- EXTRAHIERTER TEXT
━━━━
# Schnittmaske schneidet immer falschen Bereich.



## oozaru (14. Juli 2010)

Guten Tag Liebe Community,

Ich habe ein Problem und zwar folgendendes:
Beim Bild eins seht Ihr die Objekte die ich schneiden möchte.
Bei Bild zwei seht Ihr was dabei heraus kommt und bei Bild drei seht Ihr wie ichs eigentlich möchte.

Da das Logo ja nicht immer auf weissem Untergrund sein wird sollte es so anpassungsfähig wie möglich sein.

Ich bin mir nichtmal sicher ob das Verfahren mit der Schnittmaske überhaupt richtig ist und hoffe deshalb Ihr könnt mir weiterhelfen.

Danke schonmal für Eure Zeit.


Mit freundlichen Grüssen
oozaru


----------



## CPoly (14. Juli 2010)

Das rechte Bild lässt sich gut mit einem Radialen Verlauf erzeugen.


----------



## oozaru (14. Juli 2010)

Ja das ist es ja auch das Problem ist folgendes: Siehe Bild 4

Wenn ich den Hintergrund färbe dann sieht man immer diesen Verlauf welchen ich jedoch nur auf der Schrift haben möchte. Und das krieg ich nicht hin.
━━━━
Setzen Sie den Forenthread über die Schnittmaske, die den falschen Bereich schneidet, im Anschluss an seinen letzten Satz fort.

- AUSGANGSMATERIAL
━━━━
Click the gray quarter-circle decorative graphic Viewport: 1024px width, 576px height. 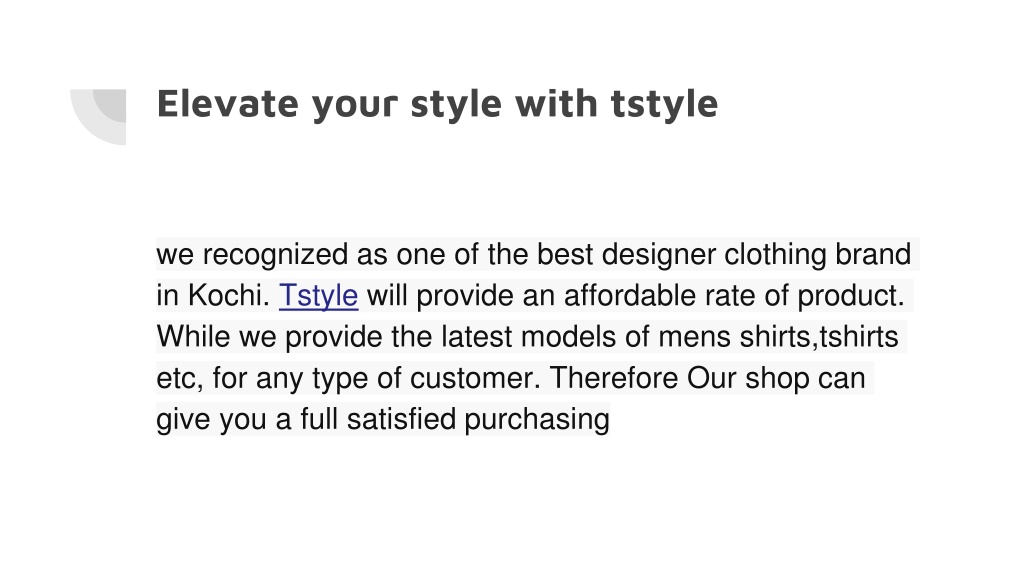(x=98, y=117)
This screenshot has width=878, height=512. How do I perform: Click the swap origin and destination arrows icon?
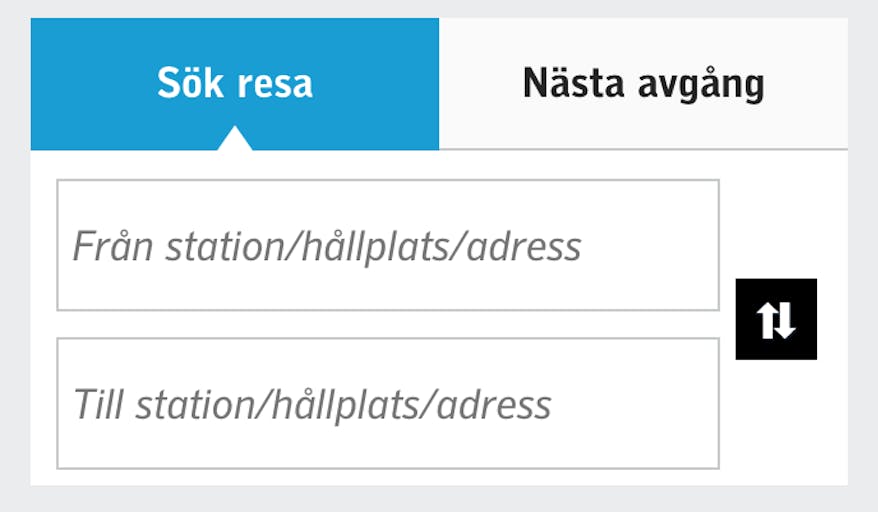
━━━━
- MUSTERLÖSUNG
Danke für deine rasche Antwort.

mfg


----------



## CPoly (14. Juli 2010)

Du musst der Schrift als Hintergrund einen Radialen Verlauf verpassen. Dazu brauchst du kein zweites Objekt.
Welches Programm nutzt du denn? Ich kann dir nur sagen wie es bei Inkscape funktioniert.

Edit: Hier ein Screenshot. Einmal der Text mit Verlauf als Hintergrund und dann noch ein Duplikat auf rotem Grund.


----------



## oozaru (14. Juli 2010)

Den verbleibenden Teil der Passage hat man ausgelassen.